En 2018, unos diplomáticos de Estados Unidos viajaron a Barcelona para conocer sobre el terreno la realidad del proceso soberanista y, entre otras gestiones, nos convocaron a algunos periodistas para que les diéramos nuestra versión. En aquella reunión dije una frase y, nada más pronunciarla, me mordí la lengua, no porque no fuera verdad lo que acababa de decir, sino porque era demasiada verdad como para revelarla. "La realidad ―dije― es que el estado español está dispuesto incluso a matar si es necesario, pero los catalanes no están dispuestos a morir". Vaya de antemano que me siento más identificado con quienes no quieren morir, me parecen más sensatos y menos bárbaros. En todo caso, era una frase algo injusta, porque quizás sí que muchos catalanes habían estado dispuestos en octubre de 2017 a llegar hasta donde fuera necesario. Sin embargo, como se vio después, los líderes de la movilización más sinceros sólo pretendían renegociar con el Estado una ampliación del autogobierno descabezado por el Tribunal Constitucional. Unos nunca creyeron en la independencia ni prepararon ninguna estructura de estado como se habían comprometido. Otros, que se vieron abocados, no estaban dispuestos a asumir la responsabilidad de una batalla con sangre, sudor y lágrimas, y tampoco disponían de los instrumentos coercitivos que se necesitan en estas circunstancias. Así que todo fue un simulacro procurando ingenuamente no forzar demasiado la legalidad española, tratando de evitar una represión que resultó y sigue siendo implacable. Se simuló una declaración de independencia; no se arrió ni sustituyó ninguna bandera; se acató el 155; se aceptó la legitimidad de los tribunales que se inventaron la rebelión; se diseñaron estrategias de defensa que pretendían también ingenuamente sentencias poco severas, y se organizaron recaudaciones para pagar las multas. Dicho de otro modo, se hizo todo lo posible para que el Estado suavizase la represión y se logró todo lo contrario. Desde entonces el Estado se siente más fuerte que nunca e impune para arrasar con cualquier indicio de disidencia por simbólico que sea.

LO QUE SE PIDE
Prosigue el texto sobre el proceso soberanista catalán a partir de su última oración. Los registros provienen de una fuente distinta a la del texto.

REGISTROS ENUMERADOS
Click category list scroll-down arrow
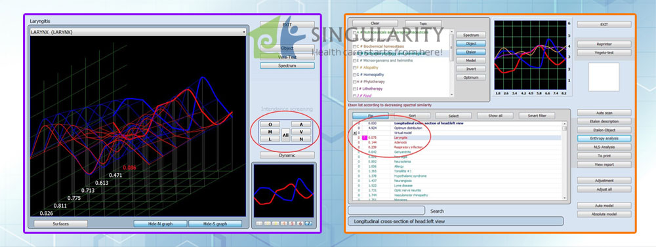point(452,94)
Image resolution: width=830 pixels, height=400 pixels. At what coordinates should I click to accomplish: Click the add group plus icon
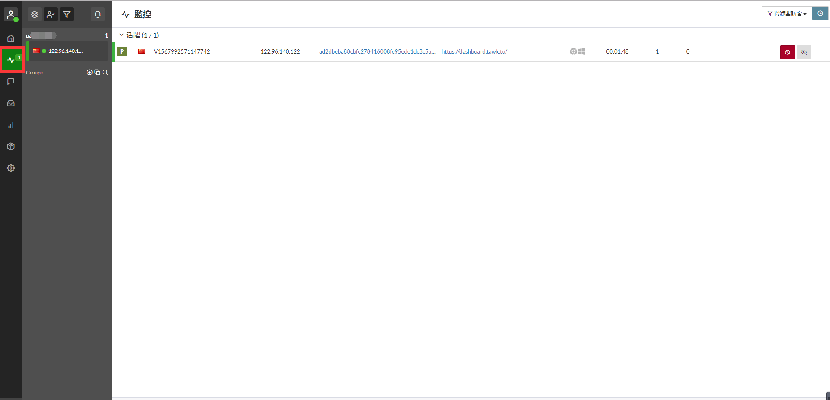coord(90,73)
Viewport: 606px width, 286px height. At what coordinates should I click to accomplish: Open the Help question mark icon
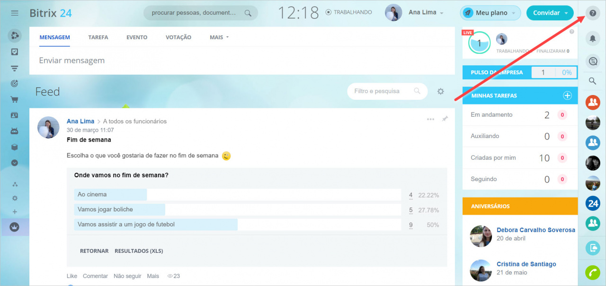pos(592,13)
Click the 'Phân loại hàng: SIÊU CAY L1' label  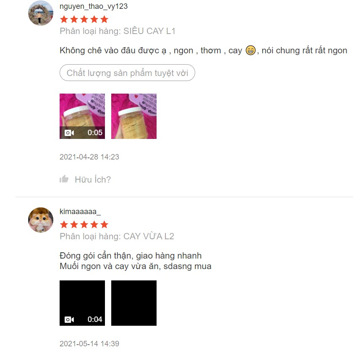[118, 31]
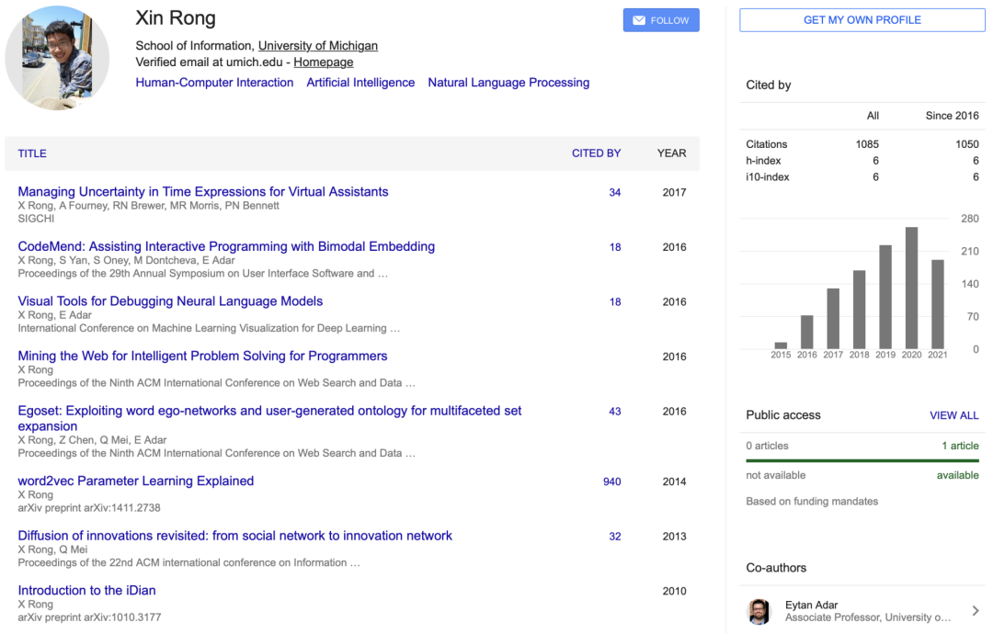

RESPUESTA ESCRITA
El caso es que políticos, jueces, fiscales, militares, policías, bancos y empresas energéticas vienen practicando todo tipo de hostilidad hacia los rasgos identitarios y los intereses materiales de los ciudadanos de Catalunya, sea con la lengua y la cultura, la justicia, las finanzas, la economía, las infraestructuras y la propia política. Y, por el momento, les está dando buen resultado. La hostilidad del Estado es tan obvia que justifica cualquier deseo de independencia, pero la tendencia más natural es alejarse del caballo perdedor. La beligerancia del Estado se explica porque a pesar de ser evidente que Catalunya no dispone de la fuerza suficiente para independizarse, sí tiene ―o tenía― la capacidad de desestabilizar el Estado y, por tanto, le conviene seguir utilizando todos los instrumentos de disuasión, porque una cosa son los políticos de turno que están de paso y otra muy distinta es la nación que puede despertar en cualquier momento como ha hecho tantas veces.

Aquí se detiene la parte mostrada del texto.